"Ciò che mi attira a Te, Signore, sei Tu! Tu solo, inchiodato sulla Croce, con il corpo straziato tra agonie di morte. E il Tuo amore si è talmente impadronito del mio cuore che, quand’anche non ci fosse il Paradiso, io Ti amerei lo stesso. Nulla hai da darmi, per provocare il mio amore, perché, quand’anche non sperassi ciò che spero, pure Ti amerei come Ti amo".
Una deliziosa e profonda preghiera di San Carlo. Che ben si presta per iniziare questa riflessione nella nostra festa patronale, alla luce della Parola di Dio di questa 26° domenica del Tempo Ordinario.
- Una domenica in cui la Parola di Dio ci richiama ancora sulla ricchezza e sulla povertà, non solo in riferimento al primato di Dio, ma anche sull'oltre: in prospettiva eterna. Perché la povertà evangelica e la ricchezza segnano il già e il non ancora!
«Beato colui che sa leggere questo libro!», affermerà San Carlo guardando il Crocifisso.
Il Crocifisso è il punto focale della nostra sequela: chi vuole essere mio discepolo ... dirà Gesù!
Solo chi si focalizzerà su Gesù sarà capace di non dimenticarsi "della rovina di Giuseppe".
Infatti il ricco epulone, ritorto su se stesso, è un uomo dallo sguardo corto, non si accorge di ciò che accade alla porta della sua casa.

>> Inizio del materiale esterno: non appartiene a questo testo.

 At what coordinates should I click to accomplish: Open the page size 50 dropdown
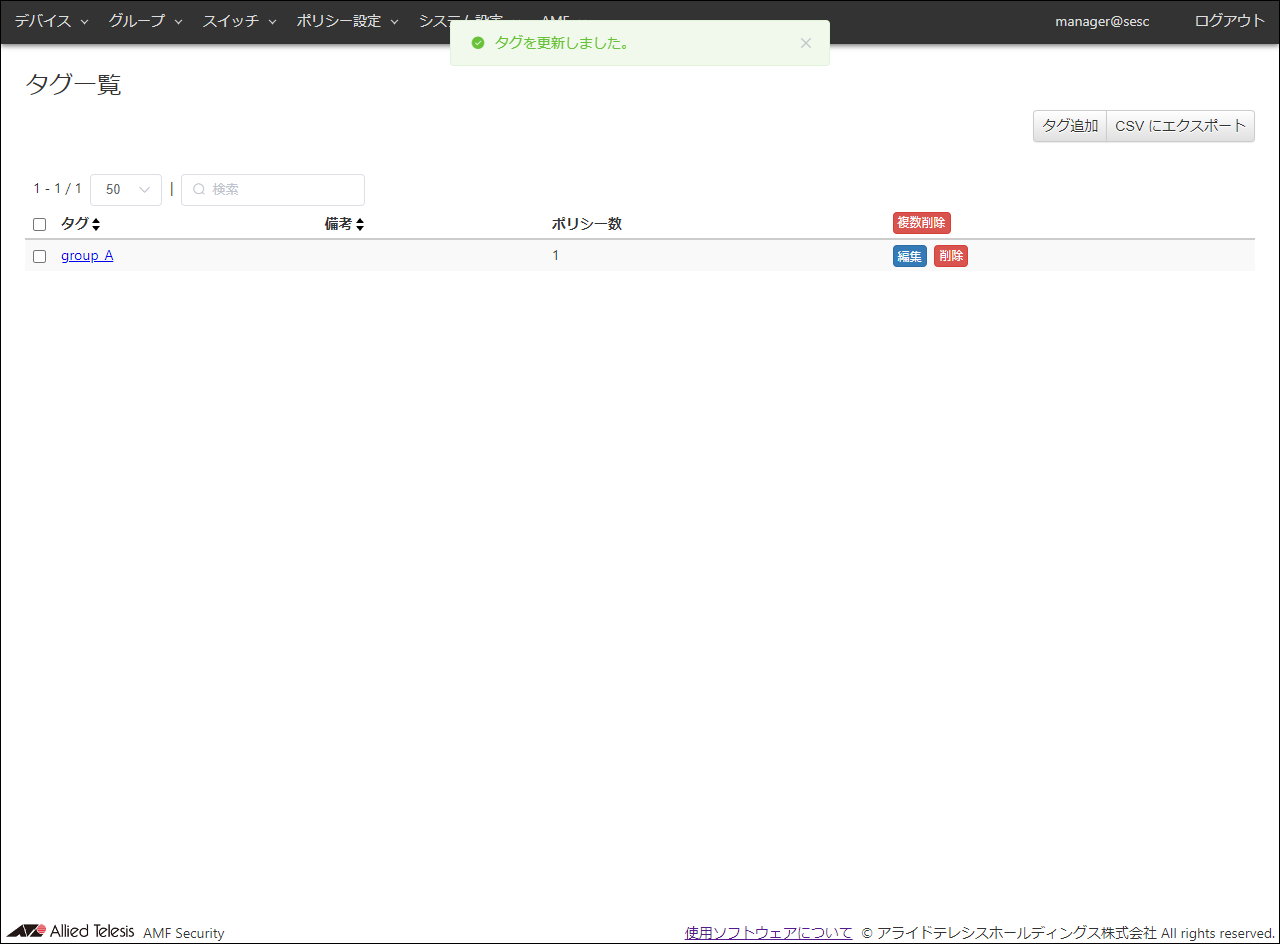coord(126,189)
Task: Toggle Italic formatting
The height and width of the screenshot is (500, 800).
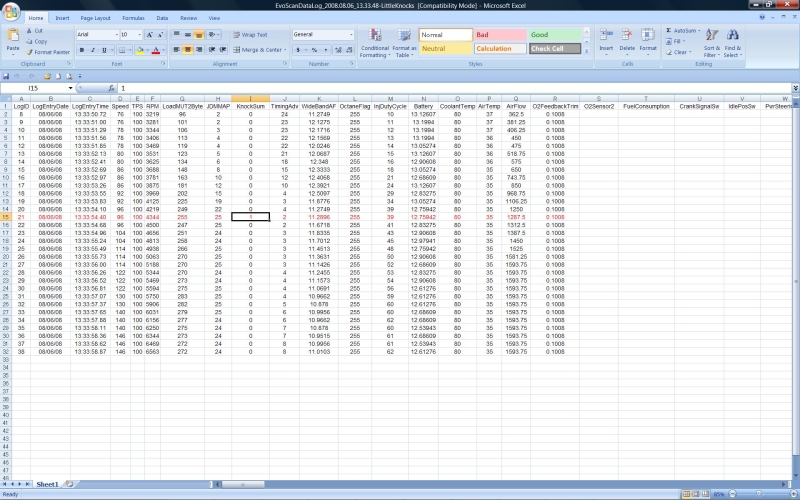Action: pyautogui.click(x=91, y=50)
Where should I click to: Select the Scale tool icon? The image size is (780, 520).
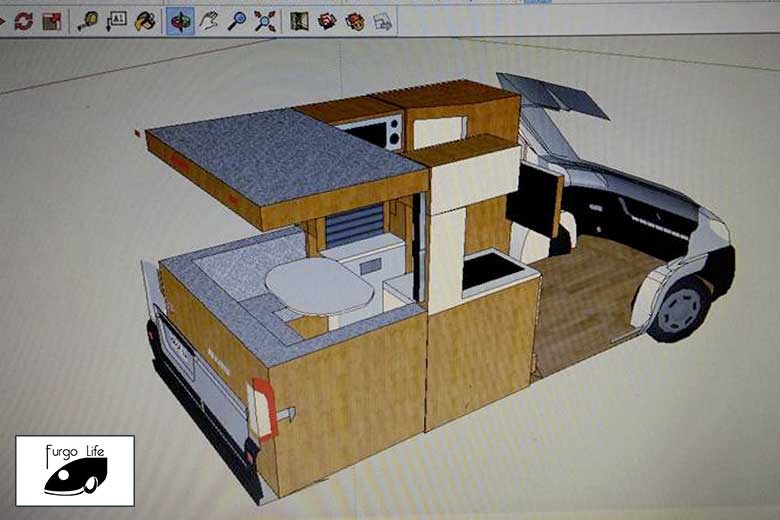52,21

"Noi non siamo uomini e donne isolati gli uni dagli altri, ma viviamo, fin dall’istante del nostro concepimento, in relazione. Ebbene, Dio ha voluto entrare nella storia come uno di noi e cambiare la vita degli uomini attraverso una trama di relazioni nata dall’incontro con Lui". (Card. Scola)
La relazione con Gesù segna la relazione con gli uomini: in caso contrario rischiamo di essere cristiani, citando San Vincenzo de' Paoli, che vivono il doppio comandamento dell'Amore in modo affettivo e non effettivo.
- La prosperità del ricco epulone non è solo decadenza umana, ma è anche perdita dell'orizzonte, direbbe Paolo: "Combatti la buona battaglia della fede, cerca di raggiungere la vita eterna alla quale sei stato chiamato".
Infatti dice il Vangelo: "Un giorno il povero morì e fu portato dagli angeli accanto ad Abramo. Morì anche il ricco e fu sepolto".
La ricchezza è allora dannazione?
Non credo proprio. Però potremmo dire citando Gesù: «Se qualcuno vuole venire dietro a me, rinneghi se stesso, prenda la sua croce ogni giorno e mi segua. Chi vuole salvare la propria vita, la perderà, ma chi perderà la propria vita per causa mia, la salverà. Infatti, quale vantaggio ha un uomo che guadagna il mondo intero, ma perde o rovina se stesso? Chi si vergognerà di me e delle mie parole, di lui si vergognerà il Figlio dell'uomo quando verrà nella gloria sua e del Padre e degli angeli santi».
La condanna eterna del ricco epulone è il frutto suo cammino: ha speso tutta una vita a seguire la ricchezza con tutte le sue conseguenze e non il Signore.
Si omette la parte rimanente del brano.